Mount La Verna is an isolated mountain hallowed by association with Saint Francis of Assisi, situated in the centre of the Tuscan Appenines, and rising about 4000 feet above the valley of the Casentino. Its name (Latin, Alverna) is said to come from the Italian verb vernare, to make cold or freeze.
On 8 May, 1213, La Verna was given to Saint Francis by Count Orlando of Chiusi as a retreat “specially favourable for contemplation”. Thither the saint withdrew in August, 1224, to keep a forty days fast in preparation for Michaelmas, and it was while praying on the mountain-side that he received (on or about 14 September) the stigmata. Thenceforth La Verna became sacred ground, and Pope Alexander IV took it under his protection.
In 1260 a church was consecrated there in the presence of Saint Bonaventure and several bishops. A few years later the Chapel of the Stigmata was erected, through the munificence of Count Simone of Battifole, near the spot where the miracle took place. An older chapel, Santa Maria degli Angeli, which was built in 1218 for Saint Francis by Orlando, is approached from the sacristy of the Chiesa Maggiore, which was begun in 1348, but not finished until 1459. From the latter church the friars dwelling on La Verna go in solemn procession twice daily (at 2 P.M. and at midnight) to the Chapel of the Stigmata.

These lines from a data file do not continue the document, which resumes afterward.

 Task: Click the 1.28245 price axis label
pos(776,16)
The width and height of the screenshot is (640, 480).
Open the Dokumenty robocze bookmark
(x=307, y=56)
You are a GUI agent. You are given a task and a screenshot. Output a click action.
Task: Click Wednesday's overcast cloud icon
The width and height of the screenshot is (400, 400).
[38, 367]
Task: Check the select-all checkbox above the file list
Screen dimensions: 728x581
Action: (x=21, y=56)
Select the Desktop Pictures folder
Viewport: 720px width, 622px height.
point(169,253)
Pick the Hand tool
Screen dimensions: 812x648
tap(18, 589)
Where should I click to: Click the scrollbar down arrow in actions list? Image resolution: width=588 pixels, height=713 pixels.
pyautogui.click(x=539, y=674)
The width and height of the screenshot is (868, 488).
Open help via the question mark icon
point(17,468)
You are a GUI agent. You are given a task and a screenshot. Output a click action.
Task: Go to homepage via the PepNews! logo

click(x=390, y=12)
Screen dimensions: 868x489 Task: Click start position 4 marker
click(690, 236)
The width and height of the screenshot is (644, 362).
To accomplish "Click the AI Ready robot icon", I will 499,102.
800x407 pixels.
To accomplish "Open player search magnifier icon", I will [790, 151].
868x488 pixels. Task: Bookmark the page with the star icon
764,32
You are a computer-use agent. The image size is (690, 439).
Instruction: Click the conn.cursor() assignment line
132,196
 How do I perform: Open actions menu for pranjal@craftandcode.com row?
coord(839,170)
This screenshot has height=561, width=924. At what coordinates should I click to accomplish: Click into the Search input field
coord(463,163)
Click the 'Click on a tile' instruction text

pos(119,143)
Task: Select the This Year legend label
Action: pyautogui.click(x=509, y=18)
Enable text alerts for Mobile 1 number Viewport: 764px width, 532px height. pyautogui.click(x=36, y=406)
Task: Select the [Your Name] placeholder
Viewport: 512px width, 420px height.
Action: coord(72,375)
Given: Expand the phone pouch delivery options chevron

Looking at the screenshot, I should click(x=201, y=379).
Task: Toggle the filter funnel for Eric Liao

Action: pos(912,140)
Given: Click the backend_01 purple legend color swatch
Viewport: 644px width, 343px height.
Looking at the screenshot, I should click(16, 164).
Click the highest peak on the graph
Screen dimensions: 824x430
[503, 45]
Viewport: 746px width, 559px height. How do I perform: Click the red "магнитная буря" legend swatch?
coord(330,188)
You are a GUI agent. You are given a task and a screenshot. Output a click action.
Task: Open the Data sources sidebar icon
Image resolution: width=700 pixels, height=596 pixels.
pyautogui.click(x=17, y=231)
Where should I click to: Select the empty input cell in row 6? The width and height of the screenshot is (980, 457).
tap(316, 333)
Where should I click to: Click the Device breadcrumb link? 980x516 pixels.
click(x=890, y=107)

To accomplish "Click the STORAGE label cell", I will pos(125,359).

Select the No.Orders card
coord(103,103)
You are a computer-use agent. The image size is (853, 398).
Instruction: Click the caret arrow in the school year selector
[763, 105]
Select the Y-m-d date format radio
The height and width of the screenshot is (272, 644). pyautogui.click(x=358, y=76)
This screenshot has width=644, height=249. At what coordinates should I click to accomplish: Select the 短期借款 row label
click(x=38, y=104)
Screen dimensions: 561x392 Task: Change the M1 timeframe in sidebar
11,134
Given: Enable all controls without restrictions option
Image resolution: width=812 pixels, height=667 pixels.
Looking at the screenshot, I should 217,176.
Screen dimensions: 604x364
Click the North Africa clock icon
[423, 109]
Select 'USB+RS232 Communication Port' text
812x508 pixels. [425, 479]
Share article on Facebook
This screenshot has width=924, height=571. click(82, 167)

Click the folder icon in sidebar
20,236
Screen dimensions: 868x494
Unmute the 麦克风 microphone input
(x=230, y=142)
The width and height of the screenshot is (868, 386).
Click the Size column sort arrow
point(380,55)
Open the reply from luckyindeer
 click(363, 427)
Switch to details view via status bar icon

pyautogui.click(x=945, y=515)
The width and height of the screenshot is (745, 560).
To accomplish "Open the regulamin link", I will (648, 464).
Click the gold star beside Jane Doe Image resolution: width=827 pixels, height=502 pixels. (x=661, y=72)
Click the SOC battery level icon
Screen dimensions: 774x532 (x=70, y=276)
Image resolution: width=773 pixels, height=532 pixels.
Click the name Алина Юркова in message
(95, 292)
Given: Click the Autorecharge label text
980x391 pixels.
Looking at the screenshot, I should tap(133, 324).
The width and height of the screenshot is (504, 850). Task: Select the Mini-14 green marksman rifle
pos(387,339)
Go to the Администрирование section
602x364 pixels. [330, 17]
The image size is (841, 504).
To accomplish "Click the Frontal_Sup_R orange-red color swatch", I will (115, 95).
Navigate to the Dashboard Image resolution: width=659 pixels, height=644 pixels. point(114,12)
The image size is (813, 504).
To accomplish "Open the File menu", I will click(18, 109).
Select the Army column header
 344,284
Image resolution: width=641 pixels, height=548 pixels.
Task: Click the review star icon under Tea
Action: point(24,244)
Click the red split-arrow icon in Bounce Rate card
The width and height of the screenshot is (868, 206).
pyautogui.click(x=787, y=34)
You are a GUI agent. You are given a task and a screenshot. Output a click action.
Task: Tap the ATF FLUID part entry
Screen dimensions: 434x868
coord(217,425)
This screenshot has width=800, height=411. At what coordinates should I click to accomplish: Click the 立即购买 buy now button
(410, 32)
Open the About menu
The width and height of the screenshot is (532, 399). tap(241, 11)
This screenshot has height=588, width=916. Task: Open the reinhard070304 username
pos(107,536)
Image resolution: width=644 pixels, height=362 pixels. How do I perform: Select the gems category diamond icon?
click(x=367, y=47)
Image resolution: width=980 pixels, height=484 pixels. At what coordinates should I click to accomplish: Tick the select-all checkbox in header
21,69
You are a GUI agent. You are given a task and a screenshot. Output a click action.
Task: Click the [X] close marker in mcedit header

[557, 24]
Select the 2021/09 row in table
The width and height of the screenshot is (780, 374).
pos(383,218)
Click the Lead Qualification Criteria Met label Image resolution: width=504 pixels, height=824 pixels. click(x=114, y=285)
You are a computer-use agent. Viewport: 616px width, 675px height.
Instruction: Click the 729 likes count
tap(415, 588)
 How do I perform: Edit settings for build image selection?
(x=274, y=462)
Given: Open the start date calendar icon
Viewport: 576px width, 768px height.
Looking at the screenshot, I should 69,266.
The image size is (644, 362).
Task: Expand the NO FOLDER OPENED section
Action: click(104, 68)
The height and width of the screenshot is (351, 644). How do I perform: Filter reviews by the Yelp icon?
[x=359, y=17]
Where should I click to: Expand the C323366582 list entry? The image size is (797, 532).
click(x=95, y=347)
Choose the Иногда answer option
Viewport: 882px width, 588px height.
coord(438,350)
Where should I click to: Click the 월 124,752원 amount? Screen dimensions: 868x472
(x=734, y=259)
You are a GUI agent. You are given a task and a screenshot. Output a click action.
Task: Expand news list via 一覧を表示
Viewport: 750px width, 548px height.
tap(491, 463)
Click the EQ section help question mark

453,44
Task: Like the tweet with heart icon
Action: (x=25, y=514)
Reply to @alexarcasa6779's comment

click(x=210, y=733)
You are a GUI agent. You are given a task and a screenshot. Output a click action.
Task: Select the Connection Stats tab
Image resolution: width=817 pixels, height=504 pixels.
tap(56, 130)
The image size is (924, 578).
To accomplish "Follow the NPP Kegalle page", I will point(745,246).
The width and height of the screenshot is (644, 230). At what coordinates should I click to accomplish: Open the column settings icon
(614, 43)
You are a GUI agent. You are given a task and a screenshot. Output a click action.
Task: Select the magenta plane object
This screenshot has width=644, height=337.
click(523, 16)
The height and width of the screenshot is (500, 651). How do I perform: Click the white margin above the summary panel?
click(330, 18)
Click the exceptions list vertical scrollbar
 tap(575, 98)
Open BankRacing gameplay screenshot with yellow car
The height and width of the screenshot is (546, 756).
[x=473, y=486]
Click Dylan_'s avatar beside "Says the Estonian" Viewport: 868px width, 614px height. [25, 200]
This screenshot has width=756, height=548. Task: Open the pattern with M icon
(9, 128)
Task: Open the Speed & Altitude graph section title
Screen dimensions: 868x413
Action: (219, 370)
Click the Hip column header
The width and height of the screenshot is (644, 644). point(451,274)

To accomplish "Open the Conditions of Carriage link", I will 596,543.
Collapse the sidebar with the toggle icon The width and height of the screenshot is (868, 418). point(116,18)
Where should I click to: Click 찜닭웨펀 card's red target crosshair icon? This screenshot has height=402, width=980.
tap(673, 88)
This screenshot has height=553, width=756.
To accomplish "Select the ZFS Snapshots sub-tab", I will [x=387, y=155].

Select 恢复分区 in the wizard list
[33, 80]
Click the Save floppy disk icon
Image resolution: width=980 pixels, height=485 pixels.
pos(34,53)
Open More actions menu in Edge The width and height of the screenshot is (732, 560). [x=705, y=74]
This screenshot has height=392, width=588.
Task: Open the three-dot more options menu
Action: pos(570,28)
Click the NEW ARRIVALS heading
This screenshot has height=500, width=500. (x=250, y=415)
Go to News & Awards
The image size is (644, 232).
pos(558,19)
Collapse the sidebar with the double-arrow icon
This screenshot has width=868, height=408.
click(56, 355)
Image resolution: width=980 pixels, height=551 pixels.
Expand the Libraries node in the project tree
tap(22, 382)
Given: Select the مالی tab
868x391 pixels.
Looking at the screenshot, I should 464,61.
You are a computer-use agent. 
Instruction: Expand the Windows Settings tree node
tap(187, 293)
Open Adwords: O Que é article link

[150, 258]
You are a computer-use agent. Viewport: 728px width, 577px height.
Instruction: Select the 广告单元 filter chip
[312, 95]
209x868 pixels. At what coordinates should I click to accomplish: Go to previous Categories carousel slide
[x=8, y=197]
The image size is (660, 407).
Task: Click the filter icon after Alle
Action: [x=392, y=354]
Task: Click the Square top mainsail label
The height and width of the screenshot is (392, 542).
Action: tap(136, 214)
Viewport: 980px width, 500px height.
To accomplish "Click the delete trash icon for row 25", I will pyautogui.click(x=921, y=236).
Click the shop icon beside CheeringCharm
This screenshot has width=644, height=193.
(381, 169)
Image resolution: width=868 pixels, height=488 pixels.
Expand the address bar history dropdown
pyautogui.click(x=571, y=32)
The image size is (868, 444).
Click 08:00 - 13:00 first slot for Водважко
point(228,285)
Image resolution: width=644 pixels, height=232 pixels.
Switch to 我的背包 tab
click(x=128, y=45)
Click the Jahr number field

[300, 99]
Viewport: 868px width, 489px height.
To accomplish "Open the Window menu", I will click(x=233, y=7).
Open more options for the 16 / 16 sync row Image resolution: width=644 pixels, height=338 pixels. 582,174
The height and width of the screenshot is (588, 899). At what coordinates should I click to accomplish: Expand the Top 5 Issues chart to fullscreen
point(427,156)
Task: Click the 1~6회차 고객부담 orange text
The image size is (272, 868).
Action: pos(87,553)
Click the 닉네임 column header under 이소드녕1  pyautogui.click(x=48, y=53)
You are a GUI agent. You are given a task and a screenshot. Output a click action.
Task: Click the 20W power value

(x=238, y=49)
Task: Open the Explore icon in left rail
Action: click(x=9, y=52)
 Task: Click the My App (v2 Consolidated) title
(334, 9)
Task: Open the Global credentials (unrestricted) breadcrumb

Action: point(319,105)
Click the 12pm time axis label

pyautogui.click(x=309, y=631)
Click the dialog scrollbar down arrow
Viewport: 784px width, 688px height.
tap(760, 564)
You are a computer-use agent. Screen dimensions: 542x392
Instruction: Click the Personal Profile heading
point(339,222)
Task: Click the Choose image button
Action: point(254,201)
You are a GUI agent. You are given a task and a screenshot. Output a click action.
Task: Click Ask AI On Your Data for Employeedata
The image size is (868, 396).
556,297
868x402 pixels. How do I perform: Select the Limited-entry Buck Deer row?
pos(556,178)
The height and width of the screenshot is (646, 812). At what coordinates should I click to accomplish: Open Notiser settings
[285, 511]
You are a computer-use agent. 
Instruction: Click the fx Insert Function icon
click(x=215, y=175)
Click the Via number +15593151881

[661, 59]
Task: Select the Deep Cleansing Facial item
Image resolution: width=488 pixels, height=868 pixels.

On the Feast of the Stigmata (17 September) and on other festivals, large crowds of priests with their people from neighbouring parishes, as well as strangers, visit the mountains, and on such occasions the friars often accommodate and entertain between 2000 and 3000 pilgrims. The convent was partly destroyed by fire in the fifteenth century; it suffered desecration also during the wars of this century.
In 1810, and again in 1866, the friars were expelled as a consequence of the suppression of religious orders. At present they are in possession of La Verna, which belongs, however, to the municipality of Florence.